The elements of M are -1, 0, or 1, and the value corresponds to a dichotomous class assignment. This table describes the meaning of M(i,j), that is, the class that learner j assigns to observations in class i.

ValueDichotomous Class Assignment
–1Learner j assigns observations in class i to a negative class.
0Before training, learner j removes observations in class i from the data set.
1Learner j assigns observations in class i to a positive class.
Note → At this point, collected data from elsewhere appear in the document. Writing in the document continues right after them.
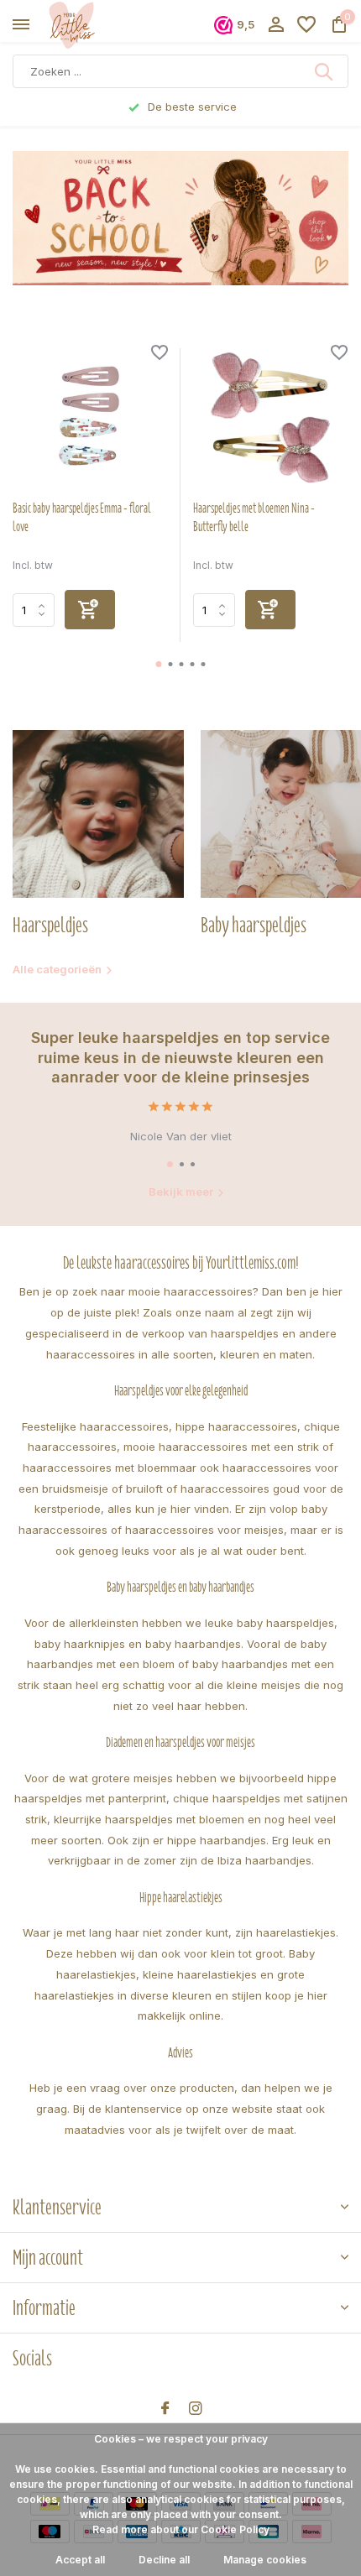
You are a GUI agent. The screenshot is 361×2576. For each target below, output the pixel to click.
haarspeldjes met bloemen (174, 1819)
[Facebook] (165, 2409)
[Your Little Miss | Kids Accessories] (89, 25)
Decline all (164, 2559)
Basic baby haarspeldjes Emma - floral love (82, 517)
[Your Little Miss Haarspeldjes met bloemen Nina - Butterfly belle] (270, 417)
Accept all (80, 2559)
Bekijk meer (181, 1191)
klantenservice (143, 2108)
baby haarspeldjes (285, 1623)
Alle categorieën (57, 969)
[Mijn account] (276, 25)
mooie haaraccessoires (190, 1291)
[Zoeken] (325, 71)
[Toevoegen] (90, 609)
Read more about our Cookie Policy (180, 2529)
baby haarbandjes (193, 1643)
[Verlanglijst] (306, 25)
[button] (159, 664)
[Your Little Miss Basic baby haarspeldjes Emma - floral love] (90, 417)
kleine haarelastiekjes (200, 1974)
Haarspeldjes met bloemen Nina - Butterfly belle (254, 517)
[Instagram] (195, 2409)
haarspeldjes (245, 1333)
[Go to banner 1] (180, 218)
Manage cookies (264, 2559)
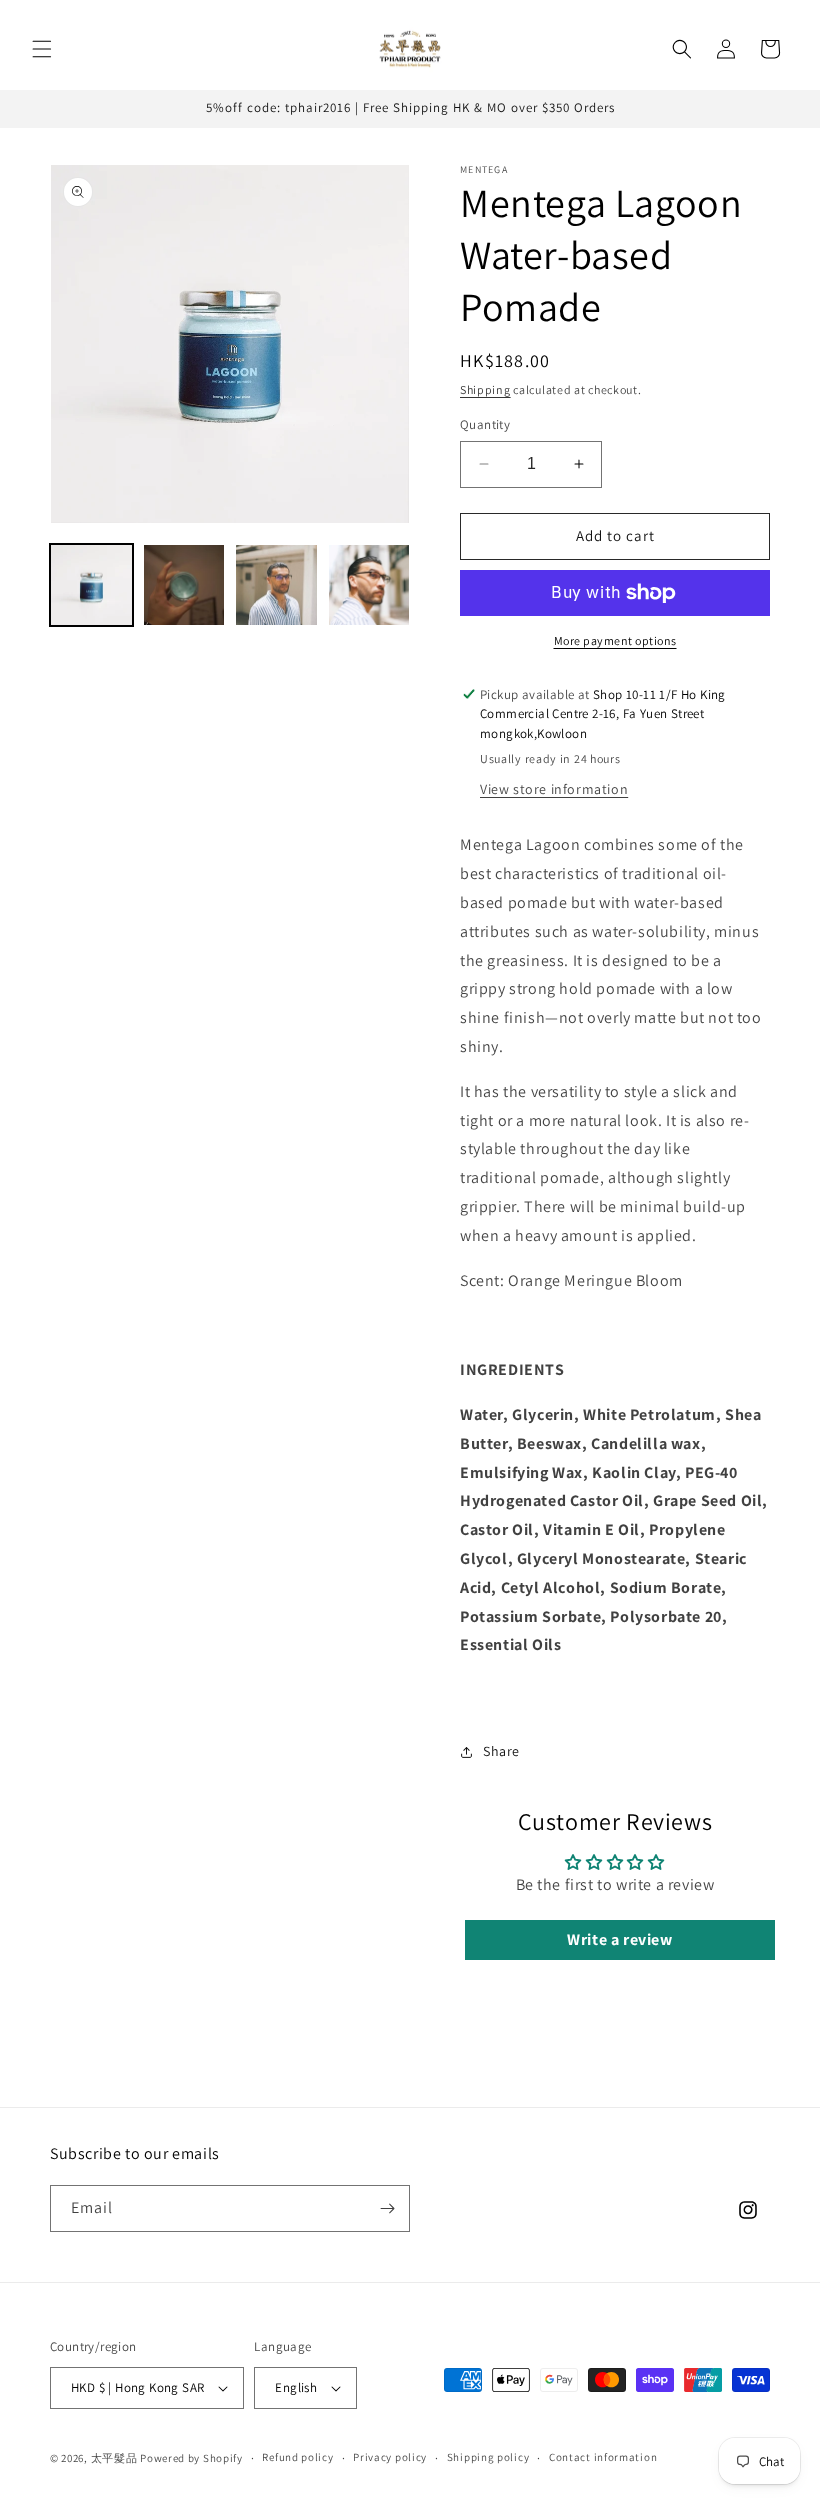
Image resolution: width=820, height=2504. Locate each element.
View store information (554, 789)
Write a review (619, 1939)
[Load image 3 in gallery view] (276, 585)
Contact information (603, 2457)
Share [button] (501, 1751)
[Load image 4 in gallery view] (369, 585)
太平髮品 (114, 2458)
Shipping (485, 389)
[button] (42, 49)
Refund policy (297, 2457)
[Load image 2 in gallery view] (184, 585)
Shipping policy (488, 2457)
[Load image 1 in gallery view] (91, 585)
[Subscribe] (387, 2208)
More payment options (615, 640)
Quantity (485, 424)
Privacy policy (390, 2457)
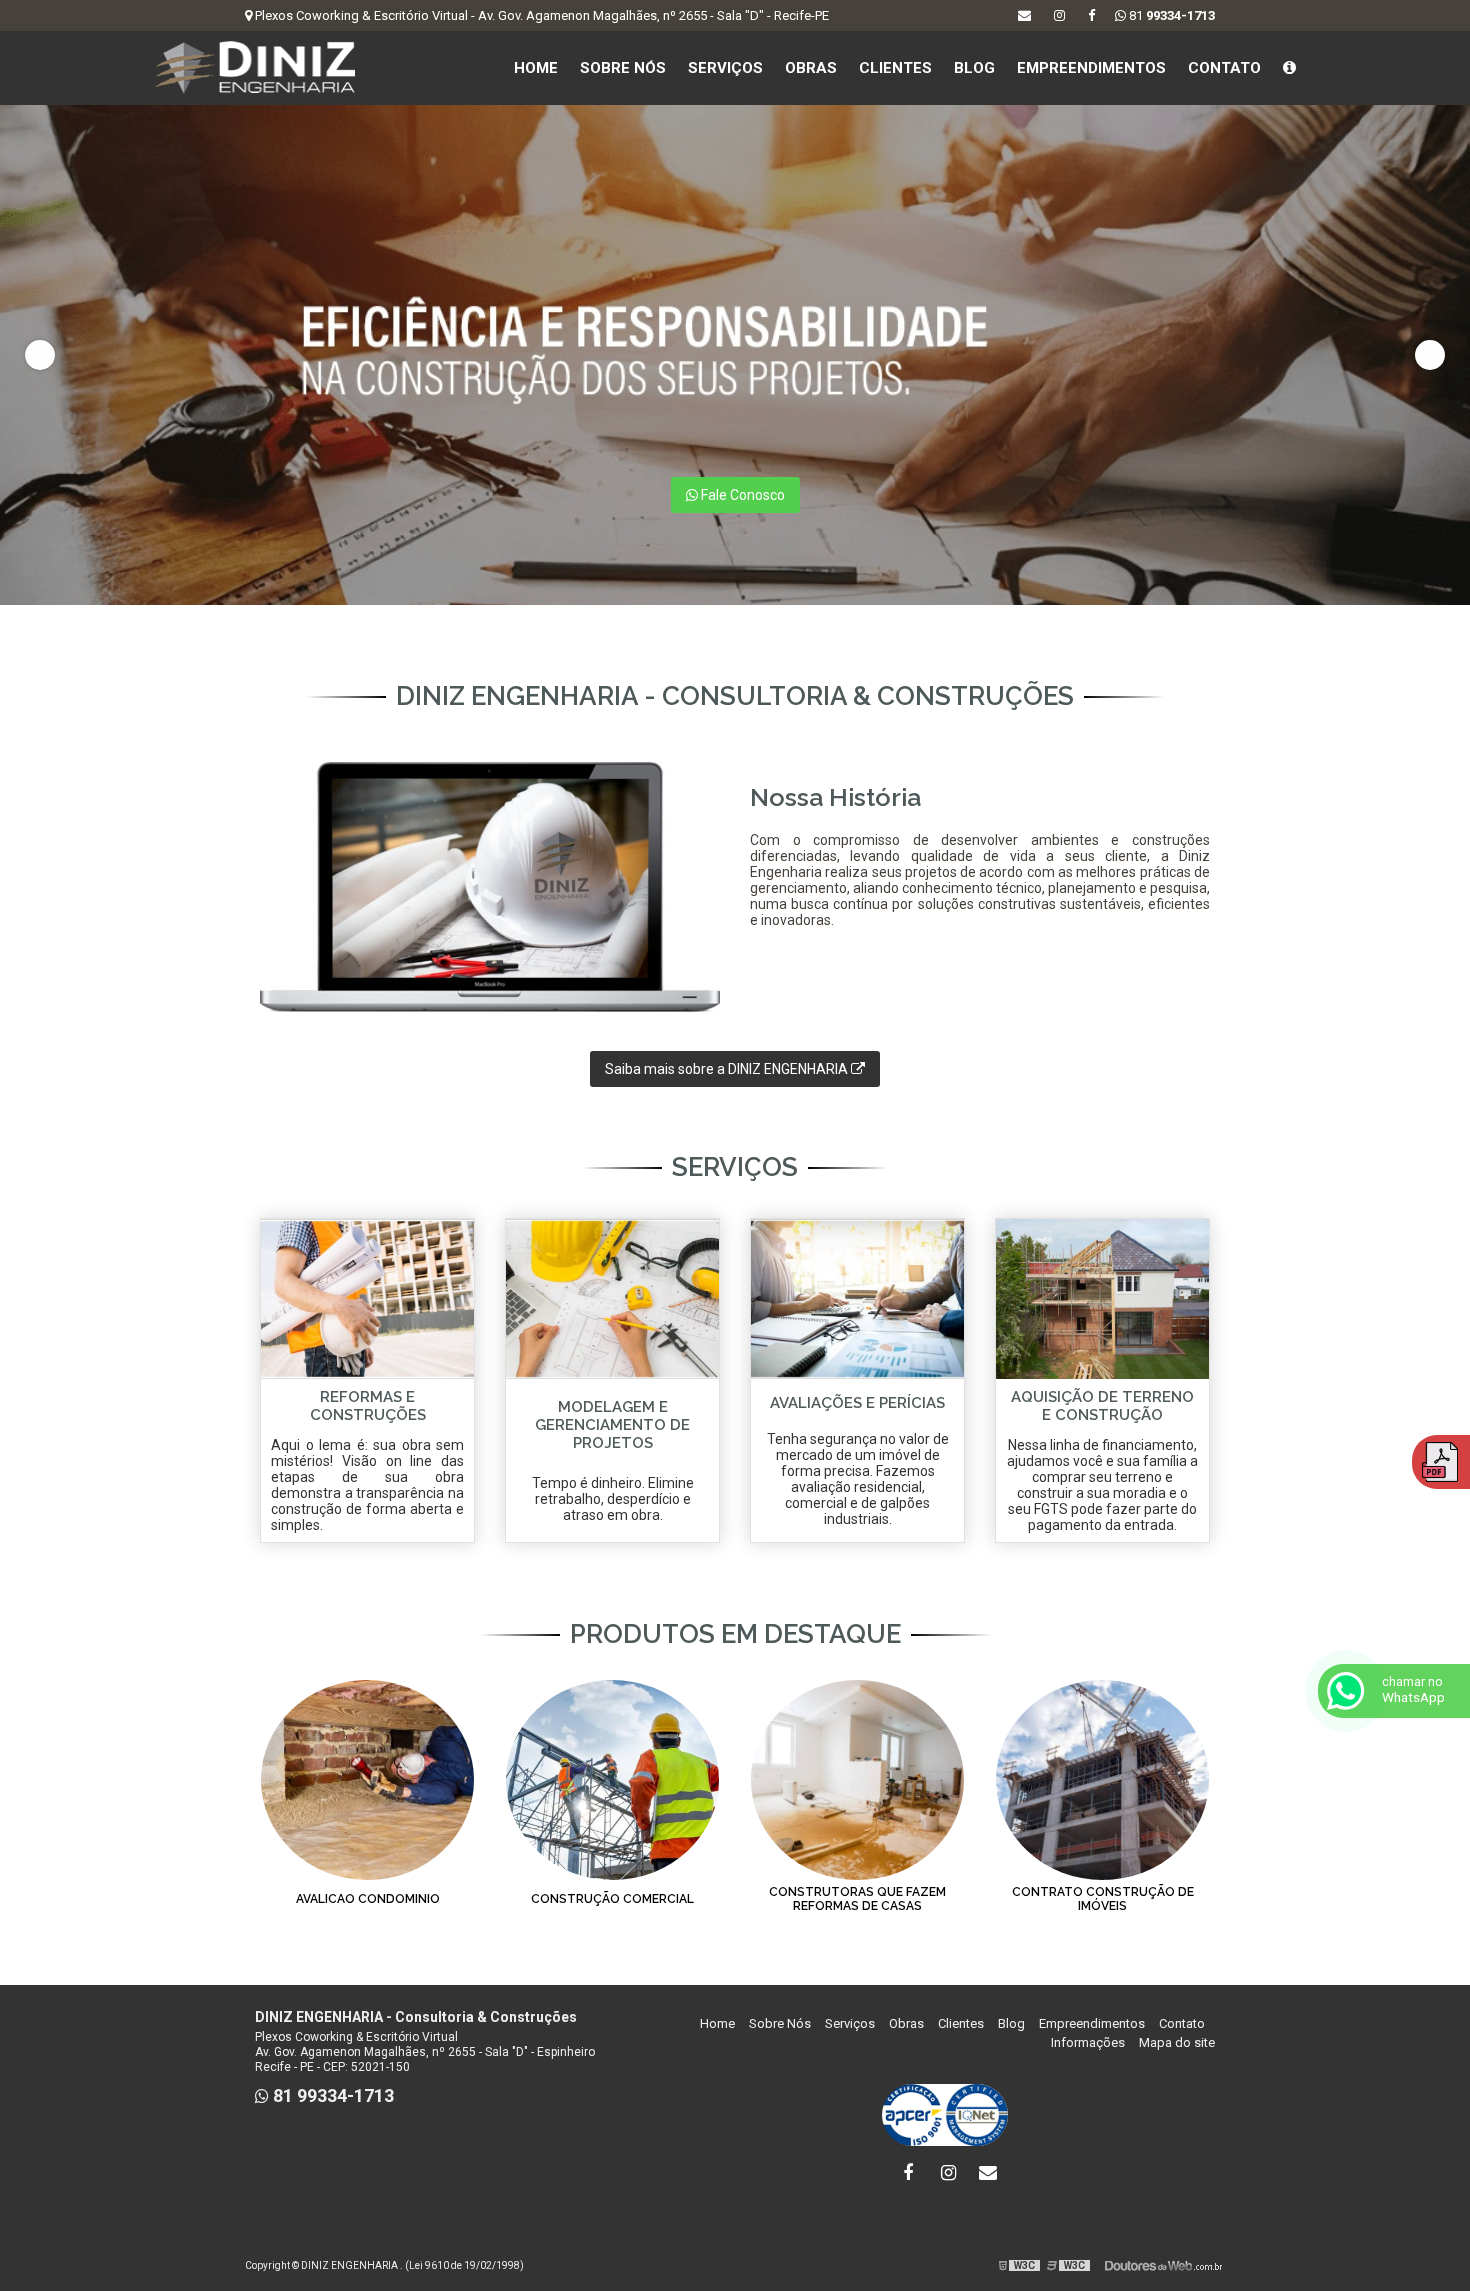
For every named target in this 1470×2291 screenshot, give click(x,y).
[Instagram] (1059, 15)
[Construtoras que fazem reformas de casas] (857, 1779)
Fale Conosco (741, 495)
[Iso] (945, 2115)
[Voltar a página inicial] (255, 66)
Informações (1088, 2042)
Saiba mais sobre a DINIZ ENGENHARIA (728, 1069)
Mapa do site (1177, 2042)
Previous (40, 355)
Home (536, 68)
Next (1430, 355)
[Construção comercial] (612, 1779)
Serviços (725, 68)
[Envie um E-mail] (1024, 15)
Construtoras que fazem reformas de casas (857, 1899)
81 (1170, 15)
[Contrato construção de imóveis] (1102, 1779)
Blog (974, 68)
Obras (811, 68)
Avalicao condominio (368, 1899)
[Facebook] (1091, 15)
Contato (1224, 68)
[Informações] (1289, 68)
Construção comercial (612, 1899)
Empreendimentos (1091, 68)
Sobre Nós (623, 68)
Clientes (895, 68)
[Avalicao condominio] (367, 1779)
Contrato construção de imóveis (1103, 1899)
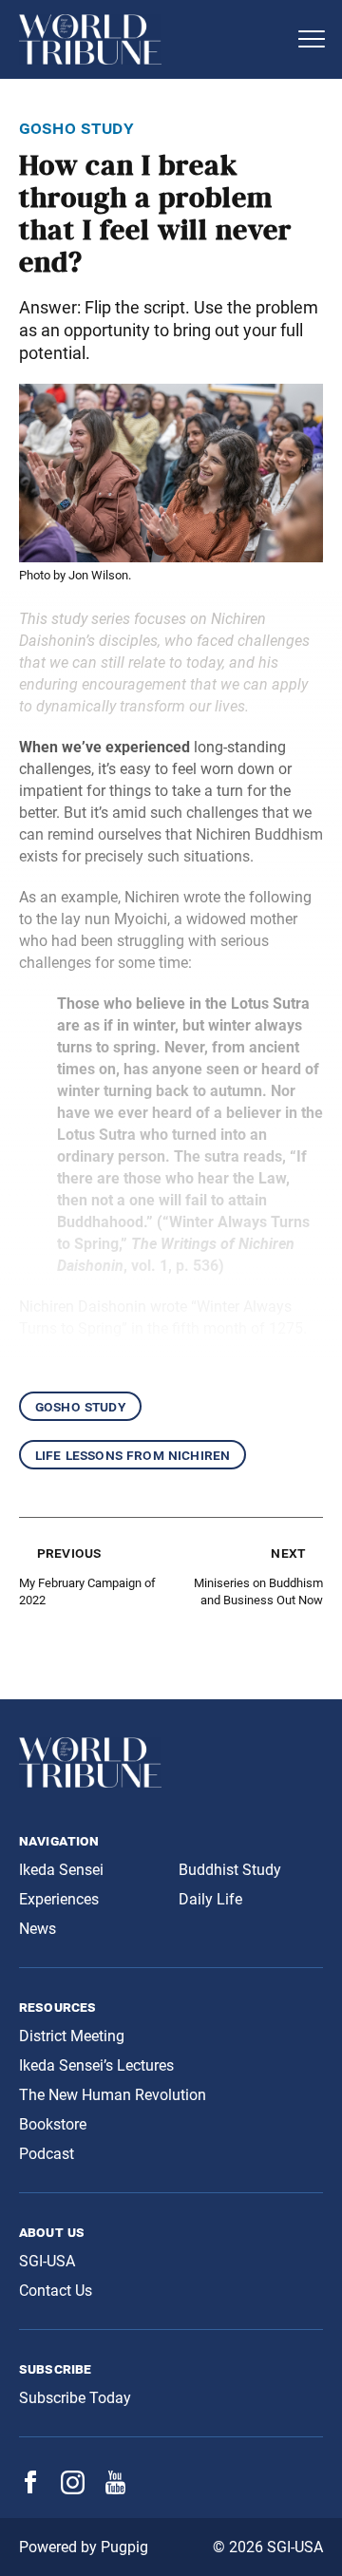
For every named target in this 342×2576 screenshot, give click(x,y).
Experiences (59, 1899)
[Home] (152, 39)
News (37, 1929)
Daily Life (210, 1899)
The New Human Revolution (112, 2095)
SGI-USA (47, 2261)
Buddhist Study (230, 1870)
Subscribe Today (75, 2398)
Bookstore (52, 2124)
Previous (69, 1552)
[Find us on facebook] (30, 2488)
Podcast (46, 2154)
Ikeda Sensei (61, 1870)
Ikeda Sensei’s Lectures (96, 2065)
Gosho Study (80, 1406)
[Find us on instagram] (73, 2489)
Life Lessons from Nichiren (132, 1455)
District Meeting (71, 2036)
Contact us (55, 2291)
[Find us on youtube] (115, 2489)
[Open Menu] (312, 39)
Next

The binary learners for designs denserandom, binarycomplete, and onevsall do not assign 0 to observations in any class.

Tips

  • The number of binary learners grows with the number of classes. For a problem with many classes, the binarycomplete and ternarycomplete coding designs are not efficient. However:

    • If K ≤ 4, then use ternarycomplete coding design rather than sparserandom.

    • If K ≤ 5, then use binarycomplete coding design rather than denserandom.

    You can display the coding design matrix of a trained ECOC classifier by entering Mdl.CodingMatrix into the Command Window.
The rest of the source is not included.